Page extract:
The rear half is what gives the A7 Sportback such an iconic silhouette.

Executive-sedan-based 4-door "coupes" have been doing the rounds since the mid-2000s (the 1st-generation Mercedes-Benz CLS was launched in South Africa in 2005), so there’s nothing new about the concept of a sedan with a sloped roofline and fastback-style tailgate. You could even argue that it probably represents the best of all worlds when it comes to design and practicality.

The A7 Sportback is now in its 2nd generation and the latest model still targets the R1-million-plus buyer, who, in all likelihood is also considering the latest iteration of the Mercedes-Benz CLS (only available in CLS400d 4Matic guise). There isn’t a direct competitor from BMW as the 6 Series has made way for the larger 8 Series, which has moved further up the price ladder. The 8 Series Gran Coupe could still be recognised as a fringe rival though.

As it stands, the A7 Sportback represents the zenith of Audi's sedan range in Mzansi and, while South Africans tend to favour Premium SUVs at this end of the market, there’s something to be said for pitching up at the Met in something a little more stylish and distinctive than what everyone else has arrived in...

How it fares in terms of…

Kerb appeal

The rear light clusters offer up a LED light show when you lock/unlock the A7 Sportback.

Several detractors have accused Audi of rolling out a slew of cookie-cutter designs, but the A7 Sportback has not been afraid to challenge the status quo stylistically. The design of the 1st-generation model could even have been described as polarising by virtue of its brave (some say droopy) rear end. For this generation, the design is less love/hate, but the A7 Sportback is still easily the most distinguishable model in Audi’s sedan (if not entire) lineup. Seen here in Mythos Black with the black styling package (R10 450), which adds styling accents to the front bumper and grille as well as similarly-coloured gloss trim around the windows. The addenda really give the big Audi a distinctive presence that would make for the perfect "baddie car" in any action movie. The black is a nightmare to keep clean, however, especially in the Cape summer where the wind constantly blows sand and dust onto the freshly washed paintwork.

Lighting is one of Audi’s trademarks and the greeting sequence when you unlock the car certainly "gets the crowds going". The LED strip at the rear lights up like the swooping red front-bumper illumination of KITT from Knight Rider (if you didn't grow up in the Eighties you won't get the reference – if so, do yourself a favour and google it) with the tail lights joining in the display in a final flamboyant light show. It's certainly a party trick that never wears thin...

This is a car that demands attention from onlookers, so be prepared to answer myriad questions, make small talk with petrol attendants and have your Audi appear on social media as people scamper to photograph it with their phones.

Powertrain refinement

As is the case with the Mercedes-Benz CLS, only 1 engine is offered in the local A7 Sportback line-up: in this case, the 55 TFSI: a 3.0-litre turbopetrol V6 with peak outputs of 250 kW and 500 Nm. For a large car like the A7 Sportback, the powerplant delivers more than enough oomph considering it's not a sportscar, but more of a cosseting cruiser. The engine provides perfect background assistance to the refined driving experience. It’s quiet, provides ample power and torque and, in combination with the 7-speed automatic transmission, provides near-seamless propulsion. It seems Audi has gone out of its way to make the drivetrain unobtrusive – one barely ever feels (or hears) its presence.

Required task A:
How many lines of the records contain the string "ribbon"? Reply with the number only.

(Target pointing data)
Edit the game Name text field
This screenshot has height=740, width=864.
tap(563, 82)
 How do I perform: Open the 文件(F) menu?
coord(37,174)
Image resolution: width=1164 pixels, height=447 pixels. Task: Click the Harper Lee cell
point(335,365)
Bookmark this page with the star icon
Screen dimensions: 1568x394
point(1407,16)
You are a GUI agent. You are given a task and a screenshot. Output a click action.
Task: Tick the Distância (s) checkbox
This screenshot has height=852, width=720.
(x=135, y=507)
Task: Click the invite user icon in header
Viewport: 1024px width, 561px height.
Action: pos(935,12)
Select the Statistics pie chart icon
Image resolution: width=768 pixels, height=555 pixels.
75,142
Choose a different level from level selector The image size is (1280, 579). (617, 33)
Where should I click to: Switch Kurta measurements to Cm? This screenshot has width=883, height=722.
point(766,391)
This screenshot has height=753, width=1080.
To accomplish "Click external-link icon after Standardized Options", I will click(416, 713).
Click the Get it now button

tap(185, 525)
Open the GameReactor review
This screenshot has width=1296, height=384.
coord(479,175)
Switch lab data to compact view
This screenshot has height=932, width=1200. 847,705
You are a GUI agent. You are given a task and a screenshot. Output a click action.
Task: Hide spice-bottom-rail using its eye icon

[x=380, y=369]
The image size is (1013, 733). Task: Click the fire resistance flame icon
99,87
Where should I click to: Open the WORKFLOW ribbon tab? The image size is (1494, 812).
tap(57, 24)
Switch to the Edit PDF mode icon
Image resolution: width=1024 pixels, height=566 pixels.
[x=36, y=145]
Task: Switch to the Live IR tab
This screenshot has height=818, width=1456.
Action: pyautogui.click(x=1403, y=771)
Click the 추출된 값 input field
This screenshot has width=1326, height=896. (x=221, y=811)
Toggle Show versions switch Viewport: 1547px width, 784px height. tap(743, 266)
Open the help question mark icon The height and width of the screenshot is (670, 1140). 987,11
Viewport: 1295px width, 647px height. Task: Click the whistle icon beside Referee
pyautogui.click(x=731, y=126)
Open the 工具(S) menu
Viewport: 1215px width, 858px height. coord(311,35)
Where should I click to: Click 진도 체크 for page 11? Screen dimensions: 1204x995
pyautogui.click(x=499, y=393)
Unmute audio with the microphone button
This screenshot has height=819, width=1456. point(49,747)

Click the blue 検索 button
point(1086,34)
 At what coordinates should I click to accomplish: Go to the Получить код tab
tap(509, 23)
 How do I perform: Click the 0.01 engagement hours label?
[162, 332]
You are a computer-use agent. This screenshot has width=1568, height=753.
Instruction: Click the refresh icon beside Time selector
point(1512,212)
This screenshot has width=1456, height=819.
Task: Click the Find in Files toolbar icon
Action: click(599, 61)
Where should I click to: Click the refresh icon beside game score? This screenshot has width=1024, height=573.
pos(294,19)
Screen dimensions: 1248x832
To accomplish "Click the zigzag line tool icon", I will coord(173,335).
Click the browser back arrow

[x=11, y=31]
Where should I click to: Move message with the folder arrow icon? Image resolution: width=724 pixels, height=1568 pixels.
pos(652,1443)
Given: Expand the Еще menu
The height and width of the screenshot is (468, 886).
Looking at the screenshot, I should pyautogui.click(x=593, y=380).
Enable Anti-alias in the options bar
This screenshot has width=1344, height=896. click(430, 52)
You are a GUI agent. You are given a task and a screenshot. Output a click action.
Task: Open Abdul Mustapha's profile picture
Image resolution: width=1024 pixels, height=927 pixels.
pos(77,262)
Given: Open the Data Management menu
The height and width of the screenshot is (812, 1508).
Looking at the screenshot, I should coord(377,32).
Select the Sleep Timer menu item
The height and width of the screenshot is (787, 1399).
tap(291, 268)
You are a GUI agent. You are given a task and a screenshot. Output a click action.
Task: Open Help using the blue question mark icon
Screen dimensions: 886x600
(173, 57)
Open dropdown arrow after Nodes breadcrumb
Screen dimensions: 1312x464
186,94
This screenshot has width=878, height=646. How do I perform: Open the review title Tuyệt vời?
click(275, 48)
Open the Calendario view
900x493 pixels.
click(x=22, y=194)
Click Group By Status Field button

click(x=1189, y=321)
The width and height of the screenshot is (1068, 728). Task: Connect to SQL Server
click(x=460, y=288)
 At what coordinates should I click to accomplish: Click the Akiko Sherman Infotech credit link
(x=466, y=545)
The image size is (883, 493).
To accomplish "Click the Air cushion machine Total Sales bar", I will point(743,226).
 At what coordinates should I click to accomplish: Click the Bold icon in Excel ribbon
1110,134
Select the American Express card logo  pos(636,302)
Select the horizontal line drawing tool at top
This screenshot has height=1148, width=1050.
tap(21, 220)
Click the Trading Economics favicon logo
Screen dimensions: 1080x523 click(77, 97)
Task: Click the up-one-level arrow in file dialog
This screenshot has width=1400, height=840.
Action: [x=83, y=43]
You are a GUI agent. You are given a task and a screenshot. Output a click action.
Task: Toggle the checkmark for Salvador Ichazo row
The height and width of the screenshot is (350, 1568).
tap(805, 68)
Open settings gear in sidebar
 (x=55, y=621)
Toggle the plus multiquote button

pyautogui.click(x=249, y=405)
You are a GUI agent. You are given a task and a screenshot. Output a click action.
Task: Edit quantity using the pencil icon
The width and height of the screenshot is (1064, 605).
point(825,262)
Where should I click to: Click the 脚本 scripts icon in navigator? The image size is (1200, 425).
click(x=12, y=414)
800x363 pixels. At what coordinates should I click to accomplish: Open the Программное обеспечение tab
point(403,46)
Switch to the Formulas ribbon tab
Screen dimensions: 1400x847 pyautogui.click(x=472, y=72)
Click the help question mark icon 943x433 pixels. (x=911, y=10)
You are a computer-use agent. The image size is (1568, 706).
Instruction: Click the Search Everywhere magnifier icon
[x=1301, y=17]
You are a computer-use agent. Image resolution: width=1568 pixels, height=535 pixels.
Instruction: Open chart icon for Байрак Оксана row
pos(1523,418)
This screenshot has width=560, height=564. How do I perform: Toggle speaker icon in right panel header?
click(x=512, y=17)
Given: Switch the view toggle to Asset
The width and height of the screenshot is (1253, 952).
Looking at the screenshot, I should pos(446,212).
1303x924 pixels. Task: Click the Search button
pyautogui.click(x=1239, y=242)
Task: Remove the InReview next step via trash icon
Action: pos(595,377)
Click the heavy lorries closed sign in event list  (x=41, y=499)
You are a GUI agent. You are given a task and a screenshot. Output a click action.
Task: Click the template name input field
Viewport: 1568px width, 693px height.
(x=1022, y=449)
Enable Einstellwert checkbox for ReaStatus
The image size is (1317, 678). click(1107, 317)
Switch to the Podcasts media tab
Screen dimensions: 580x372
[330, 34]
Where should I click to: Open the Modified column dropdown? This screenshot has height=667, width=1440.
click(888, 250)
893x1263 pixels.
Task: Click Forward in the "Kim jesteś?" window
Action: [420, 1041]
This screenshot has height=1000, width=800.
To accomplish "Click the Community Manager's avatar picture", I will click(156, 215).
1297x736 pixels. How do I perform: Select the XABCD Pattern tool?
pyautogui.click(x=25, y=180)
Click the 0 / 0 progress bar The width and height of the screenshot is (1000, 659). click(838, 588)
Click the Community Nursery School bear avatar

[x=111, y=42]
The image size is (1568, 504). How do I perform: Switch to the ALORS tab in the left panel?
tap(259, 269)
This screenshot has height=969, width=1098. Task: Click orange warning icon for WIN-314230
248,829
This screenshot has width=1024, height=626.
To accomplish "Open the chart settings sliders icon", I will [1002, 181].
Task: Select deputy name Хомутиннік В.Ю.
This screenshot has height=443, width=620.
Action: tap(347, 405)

Required task B:
Copy the part of the Audi A7 Sportback review between "Lighting is one" and "with their phones.", inclusive, swapping "onlookers" for "bystanders".

Task answer A:
3

Task answer B:
Lighting is one of Audi’s trademarks and the greeting sequence when you unlock the car certainly "gets the crowds going". The LED strip at the rear lights up like the swooping red front-bumper illumination of KITT from Knight Rider (if you didn't grow up in the Eighties you won't get the reference – if so, do yourself a favour and google it) with the tail lights joining in the display in a final flamboyant light show. It's certainly a party trick that never wears thin...

This is a car that demands attention from bystanders, so be prepared to answer myriad questions, make small talk with petrol attendants and have your Audi appear on social media as people scamper to photograph it with their phones.